As educator, Foley is a first generation college grad--thanks to scholarships from Dartmouth College, University College (Dublin, Ireland) and Yale Law School and holds several honorary doctorates (one with his wife Michele). As President of the United Way of Pennsylvania, Foley was a key leader in the effort that led to the first PA public investment in pre-school education and is currently co-chair of the Governor’s Early Learning Investment Committee (ELIC). He served almost a decade as President of Mount Aloysius College (named by the White House in 2015 as one of four “Engines of Opportunity” in the country for its work with low income students) and as Chair (and now President) of AICUP, the association of 90+ independent non-profit colleges in PA.
On workforce issues, Tom served in Governor Casey’s Cabinet as the youngest Secretary of Labor and Industry in PA history—the agency that was home to federal and state job training and citizen service initiatives, and larger than the governments of 20 states. Tom helped create a network of 80 Job Centers across PA, widely recognized at that time as a national model for government service delivery and workforce development. After that service, he joined the US Labor Department as Regional Assistant to Secretary Alexis Herman, where he led efforts on lifelong learning and workplace safety, and from whom he received the Secretary’s Award for Exemplary Public Service.

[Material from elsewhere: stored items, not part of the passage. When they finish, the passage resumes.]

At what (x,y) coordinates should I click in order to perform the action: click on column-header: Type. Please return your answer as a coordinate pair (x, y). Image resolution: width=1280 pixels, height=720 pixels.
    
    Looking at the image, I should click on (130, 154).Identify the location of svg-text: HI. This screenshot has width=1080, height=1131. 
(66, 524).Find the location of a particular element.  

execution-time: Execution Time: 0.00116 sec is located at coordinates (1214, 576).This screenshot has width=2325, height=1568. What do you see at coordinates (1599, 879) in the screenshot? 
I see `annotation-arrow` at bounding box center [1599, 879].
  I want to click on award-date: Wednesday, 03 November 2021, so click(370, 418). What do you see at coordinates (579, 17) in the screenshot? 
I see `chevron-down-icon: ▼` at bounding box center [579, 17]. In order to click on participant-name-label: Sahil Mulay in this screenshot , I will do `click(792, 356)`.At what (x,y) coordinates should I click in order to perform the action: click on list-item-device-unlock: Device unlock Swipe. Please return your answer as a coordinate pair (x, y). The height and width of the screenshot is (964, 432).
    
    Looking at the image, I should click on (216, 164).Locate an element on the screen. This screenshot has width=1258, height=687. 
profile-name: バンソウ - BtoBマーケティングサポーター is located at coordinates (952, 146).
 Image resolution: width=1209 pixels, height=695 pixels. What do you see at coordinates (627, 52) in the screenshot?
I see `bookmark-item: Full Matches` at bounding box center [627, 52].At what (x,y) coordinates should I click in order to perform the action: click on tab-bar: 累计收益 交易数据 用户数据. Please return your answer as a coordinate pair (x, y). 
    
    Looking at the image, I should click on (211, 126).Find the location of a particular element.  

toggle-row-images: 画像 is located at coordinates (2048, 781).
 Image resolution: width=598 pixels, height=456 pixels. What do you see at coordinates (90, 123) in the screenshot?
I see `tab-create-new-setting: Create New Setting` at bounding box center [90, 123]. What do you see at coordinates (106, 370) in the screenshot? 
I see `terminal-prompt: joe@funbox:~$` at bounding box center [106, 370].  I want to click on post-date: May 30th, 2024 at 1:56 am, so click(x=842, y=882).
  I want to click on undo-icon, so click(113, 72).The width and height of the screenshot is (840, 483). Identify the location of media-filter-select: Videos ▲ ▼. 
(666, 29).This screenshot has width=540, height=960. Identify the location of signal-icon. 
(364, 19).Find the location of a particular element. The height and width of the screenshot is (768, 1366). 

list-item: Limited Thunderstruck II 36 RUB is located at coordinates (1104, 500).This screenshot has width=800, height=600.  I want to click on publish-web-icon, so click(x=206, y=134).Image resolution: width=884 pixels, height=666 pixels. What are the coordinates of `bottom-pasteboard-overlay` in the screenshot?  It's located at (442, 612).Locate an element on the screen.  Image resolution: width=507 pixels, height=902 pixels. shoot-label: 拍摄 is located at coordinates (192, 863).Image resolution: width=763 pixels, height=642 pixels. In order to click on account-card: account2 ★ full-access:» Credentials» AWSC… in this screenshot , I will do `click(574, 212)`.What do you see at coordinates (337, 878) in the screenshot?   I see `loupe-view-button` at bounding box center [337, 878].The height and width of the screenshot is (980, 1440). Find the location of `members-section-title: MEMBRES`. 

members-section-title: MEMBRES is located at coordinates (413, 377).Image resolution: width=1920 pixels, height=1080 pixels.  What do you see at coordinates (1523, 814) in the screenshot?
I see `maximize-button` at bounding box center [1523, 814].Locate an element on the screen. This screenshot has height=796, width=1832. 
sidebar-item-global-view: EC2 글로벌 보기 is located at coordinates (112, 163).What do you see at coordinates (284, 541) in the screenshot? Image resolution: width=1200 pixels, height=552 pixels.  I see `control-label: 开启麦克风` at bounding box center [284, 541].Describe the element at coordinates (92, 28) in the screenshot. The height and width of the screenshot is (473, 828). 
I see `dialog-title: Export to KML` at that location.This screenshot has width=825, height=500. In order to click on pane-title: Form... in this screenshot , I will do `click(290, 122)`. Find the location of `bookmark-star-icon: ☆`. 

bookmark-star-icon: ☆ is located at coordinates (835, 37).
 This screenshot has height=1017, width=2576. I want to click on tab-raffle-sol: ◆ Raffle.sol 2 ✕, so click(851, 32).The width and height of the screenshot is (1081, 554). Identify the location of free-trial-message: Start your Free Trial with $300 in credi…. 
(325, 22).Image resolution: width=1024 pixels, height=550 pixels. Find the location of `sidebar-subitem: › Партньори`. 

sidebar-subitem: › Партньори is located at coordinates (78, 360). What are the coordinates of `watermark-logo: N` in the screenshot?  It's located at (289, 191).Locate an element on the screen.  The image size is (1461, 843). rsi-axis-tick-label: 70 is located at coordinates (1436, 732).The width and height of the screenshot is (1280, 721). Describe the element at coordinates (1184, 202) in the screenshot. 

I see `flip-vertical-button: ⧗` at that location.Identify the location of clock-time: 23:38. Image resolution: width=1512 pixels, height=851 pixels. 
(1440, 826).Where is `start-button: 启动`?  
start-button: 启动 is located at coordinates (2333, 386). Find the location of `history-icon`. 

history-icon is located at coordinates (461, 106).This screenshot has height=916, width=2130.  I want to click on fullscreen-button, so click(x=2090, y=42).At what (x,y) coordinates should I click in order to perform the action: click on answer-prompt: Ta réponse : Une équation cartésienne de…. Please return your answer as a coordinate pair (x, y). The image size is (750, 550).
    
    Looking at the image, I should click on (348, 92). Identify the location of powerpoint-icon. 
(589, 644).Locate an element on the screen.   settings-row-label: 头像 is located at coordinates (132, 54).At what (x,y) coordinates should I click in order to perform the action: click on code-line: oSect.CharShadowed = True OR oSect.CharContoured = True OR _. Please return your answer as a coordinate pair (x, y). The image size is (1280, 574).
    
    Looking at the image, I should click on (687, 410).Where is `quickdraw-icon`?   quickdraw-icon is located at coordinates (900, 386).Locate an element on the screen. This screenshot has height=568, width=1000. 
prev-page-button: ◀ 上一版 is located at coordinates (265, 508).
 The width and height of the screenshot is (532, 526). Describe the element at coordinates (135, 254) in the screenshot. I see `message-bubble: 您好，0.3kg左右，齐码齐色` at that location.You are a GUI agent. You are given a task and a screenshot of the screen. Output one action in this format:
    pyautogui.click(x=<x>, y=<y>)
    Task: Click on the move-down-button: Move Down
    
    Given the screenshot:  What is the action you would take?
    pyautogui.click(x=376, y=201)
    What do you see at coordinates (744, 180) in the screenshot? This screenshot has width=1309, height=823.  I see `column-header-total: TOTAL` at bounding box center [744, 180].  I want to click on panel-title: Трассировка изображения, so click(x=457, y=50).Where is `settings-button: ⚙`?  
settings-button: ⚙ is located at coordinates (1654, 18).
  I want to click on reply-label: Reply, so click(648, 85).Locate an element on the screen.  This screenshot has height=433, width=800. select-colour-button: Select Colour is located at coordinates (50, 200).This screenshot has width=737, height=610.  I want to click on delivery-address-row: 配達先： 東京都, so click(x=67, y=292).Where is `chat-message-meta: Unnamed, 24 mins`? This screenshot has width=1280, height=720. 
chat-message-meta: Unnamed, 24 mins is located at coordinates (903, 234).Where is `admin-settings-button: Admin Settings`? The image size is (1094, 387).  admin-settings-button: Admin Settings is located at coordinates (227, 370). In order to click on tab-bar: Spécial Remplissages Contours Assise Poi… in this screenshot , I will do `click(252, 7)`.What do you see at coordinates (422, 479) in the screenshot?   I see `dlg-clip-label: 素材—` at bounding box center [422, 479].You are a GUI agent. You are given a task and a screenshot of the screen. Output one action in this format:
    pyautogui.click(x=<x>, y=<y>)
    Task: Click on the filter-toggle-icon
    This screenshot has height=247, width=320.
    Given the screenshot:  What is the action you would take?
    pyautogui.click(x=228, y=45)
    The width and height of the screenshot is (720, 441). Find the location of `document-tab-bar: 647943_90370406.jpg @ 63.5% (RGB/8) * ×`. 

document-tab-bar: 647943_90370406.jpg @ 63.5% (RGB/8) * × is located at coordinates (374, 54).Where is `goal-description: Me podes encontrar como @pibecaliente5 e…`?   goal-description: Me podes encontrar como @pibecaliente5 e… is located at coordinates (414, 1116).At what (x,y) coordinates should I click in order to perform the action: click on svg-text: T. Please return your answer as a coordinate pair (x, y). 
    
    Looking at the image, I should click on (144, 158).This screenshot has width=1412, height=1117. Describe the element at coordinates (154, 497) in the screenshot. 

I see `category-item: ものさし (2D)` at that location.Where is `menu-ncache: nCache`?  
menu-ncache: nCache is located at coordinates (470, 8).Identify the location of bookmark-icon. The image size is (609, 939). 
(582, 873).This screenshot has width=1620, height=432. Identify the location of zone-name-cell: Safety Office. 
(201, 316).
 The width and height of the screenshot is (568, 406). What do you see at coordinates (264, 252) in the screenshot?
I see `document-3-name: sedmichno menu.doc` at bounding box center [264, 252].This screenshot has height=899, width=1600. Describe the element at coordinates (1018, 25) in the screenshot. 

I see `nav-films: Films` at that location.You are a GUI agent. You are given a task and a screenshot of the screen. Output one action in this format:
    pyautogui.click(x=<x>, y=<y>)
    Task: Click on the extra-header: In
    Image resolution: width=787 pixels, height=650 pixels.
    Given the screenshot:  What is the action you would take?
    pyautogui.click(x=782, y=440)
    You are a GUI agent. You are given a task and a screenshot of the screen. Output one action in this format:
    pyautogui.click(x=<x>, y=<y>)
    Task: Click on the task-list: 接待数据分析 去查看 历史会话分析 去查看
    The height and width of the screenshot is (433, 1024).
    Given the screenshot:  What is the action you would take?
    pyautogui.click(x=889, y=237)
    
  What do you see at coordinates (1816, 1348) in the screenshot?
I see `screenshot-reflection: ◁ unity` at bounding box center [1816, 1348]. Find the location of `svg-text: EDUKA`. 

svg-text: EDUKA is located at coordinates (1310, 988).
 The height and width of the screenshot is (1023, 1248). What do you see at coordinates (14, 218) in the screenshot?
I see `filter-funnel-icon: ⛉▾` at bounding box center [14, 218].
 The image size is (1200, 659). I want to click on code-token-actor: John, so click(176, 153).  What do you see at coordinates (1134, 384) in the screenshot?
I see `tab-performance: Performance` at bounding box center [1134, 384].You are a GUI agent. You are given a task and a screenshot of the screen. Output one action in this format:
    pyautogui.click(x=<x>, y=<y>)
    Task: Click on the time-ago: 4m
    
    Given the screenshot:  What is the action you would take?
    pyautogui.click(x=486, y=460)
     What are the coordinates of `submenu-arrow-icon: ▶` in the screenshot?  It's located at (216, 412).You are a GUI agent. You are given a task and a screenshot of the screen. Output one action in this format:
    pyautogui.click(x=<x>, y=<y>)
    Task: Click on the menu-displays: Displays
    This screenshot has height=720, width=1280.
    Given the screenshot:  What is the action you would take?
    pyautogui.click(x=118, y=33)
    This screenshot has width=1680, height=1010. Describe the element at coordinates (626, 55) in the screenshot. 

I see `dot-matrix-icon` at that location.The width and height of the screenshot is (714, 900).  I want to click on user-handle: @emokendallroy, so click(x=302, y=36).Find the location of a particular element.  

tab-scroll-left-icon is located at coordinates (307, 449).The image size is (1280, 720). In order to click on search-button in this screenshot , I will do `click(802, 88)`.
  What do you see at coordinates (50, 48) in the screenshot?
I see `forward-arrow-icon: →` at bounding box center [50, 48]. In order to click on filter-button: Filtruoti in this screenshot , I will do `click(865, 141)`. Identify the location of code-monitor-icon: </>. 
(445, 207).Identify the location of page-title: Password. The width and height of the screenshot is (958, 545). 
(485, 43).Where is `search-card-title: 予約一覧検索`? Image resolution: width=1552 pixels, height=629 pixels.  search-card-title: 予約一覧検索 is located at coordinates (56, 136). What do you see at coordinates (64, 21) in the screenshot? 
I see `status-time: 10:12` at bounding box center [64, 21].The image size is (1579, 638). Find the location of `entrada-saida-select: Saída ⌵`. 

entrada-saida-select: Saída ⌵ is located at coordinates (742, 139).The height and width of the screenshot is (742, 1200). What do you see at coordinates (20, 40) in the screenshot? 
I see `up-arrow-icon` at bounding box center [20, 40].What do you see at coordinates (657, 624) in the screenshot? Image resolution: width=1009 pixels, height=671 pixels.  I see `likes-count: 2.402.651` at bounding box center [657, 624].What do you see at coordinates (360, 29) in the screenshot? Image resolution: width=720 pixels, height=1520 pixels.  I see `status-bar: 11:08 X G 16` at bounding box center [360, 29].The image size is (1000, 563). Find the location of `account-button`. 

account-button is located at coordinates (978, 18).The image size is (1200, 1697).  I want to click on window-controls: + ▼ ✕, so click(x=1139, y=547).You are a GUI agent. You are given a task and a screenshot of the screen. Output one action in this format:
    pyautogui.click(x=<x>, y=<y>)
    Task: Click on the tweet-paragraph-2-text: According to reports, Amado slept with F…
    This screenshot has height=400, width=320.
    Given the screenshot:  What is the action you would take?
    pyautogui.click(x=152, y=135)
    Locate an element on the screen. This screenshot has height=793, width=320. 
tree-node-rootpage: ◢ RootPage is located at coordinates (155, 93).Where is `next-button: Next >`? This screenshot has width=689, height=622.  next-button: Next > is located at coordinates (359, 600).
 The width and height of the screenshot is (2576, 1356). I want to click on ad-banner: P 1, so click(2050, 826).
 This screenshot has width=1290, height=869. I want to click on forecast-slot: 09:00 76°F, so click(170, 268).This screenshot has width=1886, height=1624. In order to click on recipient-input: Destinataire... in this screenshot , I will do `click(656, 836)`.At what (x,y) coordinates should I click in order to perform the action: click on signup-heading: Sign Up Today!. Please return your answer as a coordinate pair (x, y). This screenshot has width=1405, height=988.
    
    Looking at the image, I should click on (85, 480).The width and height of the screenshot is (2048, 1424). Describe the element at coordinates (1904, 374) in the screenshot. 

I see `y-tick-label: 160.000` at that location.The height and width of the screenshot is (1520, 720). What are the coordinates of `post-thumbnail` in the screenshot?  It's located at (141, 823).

As public service volunteer, Tom spent two years as a fulltime volunteer with the Nobel Prize winning Peace People in Belfast at the height of that country’s Troubles (while on leave from Yale Law School), and continued to volunteer, work and write on those issues for the next thirty years. He co-founded the non-partisan Committee on the Administration of Justice and co-chaired (with civil rights lawyer Tom Hadden) its first public assembly. He spent four years as the chair of PennSERVE (which he helped to create in 1987), the PA-bred precursor to AmeriCorps. He spent more than a decade leading the two largest volunteer-based organizations in PA--as President of the United Way of Pennsylvania (a PA network of 89 local UWs) and CEO of the second largest chapter of the Red Cross in the country (where he spent time on the front lines in Haiti after the earthquake and in Mississippi and New Orleans after Hurricane Katrina).
On public policy, Tom served in both the executive and legislative branches of the federal government, working for Congressman James Shannon and then-Senator Joe Biden. He did intensive work in DC on issues involving peace and justice in Northern Ireland and Central America. He has written on a wide range of public policy topics, including on issues of justice, foreign policy, preschool education, sports, workforce development and Irish history.
Foley, who has been honored often for his work in a wide range of fields, was named a Top 100 Irish American in both education and law (one of only two to receive both honors), named to the PA Power 100 list (with 35 elected officials and 50+ corporate CEOs), is the recipient of the Centennial Medal for Service, the Liberty Bell Award, numerous humanitarian awards, and is an honorary member of the Philadelphia Fire Department.
Foley and his wife Michele—a lifelong educator--are parents of three sons, an historian, an architect and a family physician, and have five grandchildren. Foley grew up in the Philadelphia area in a family of 12 children. His paternal grandparents emigrated from Ireland.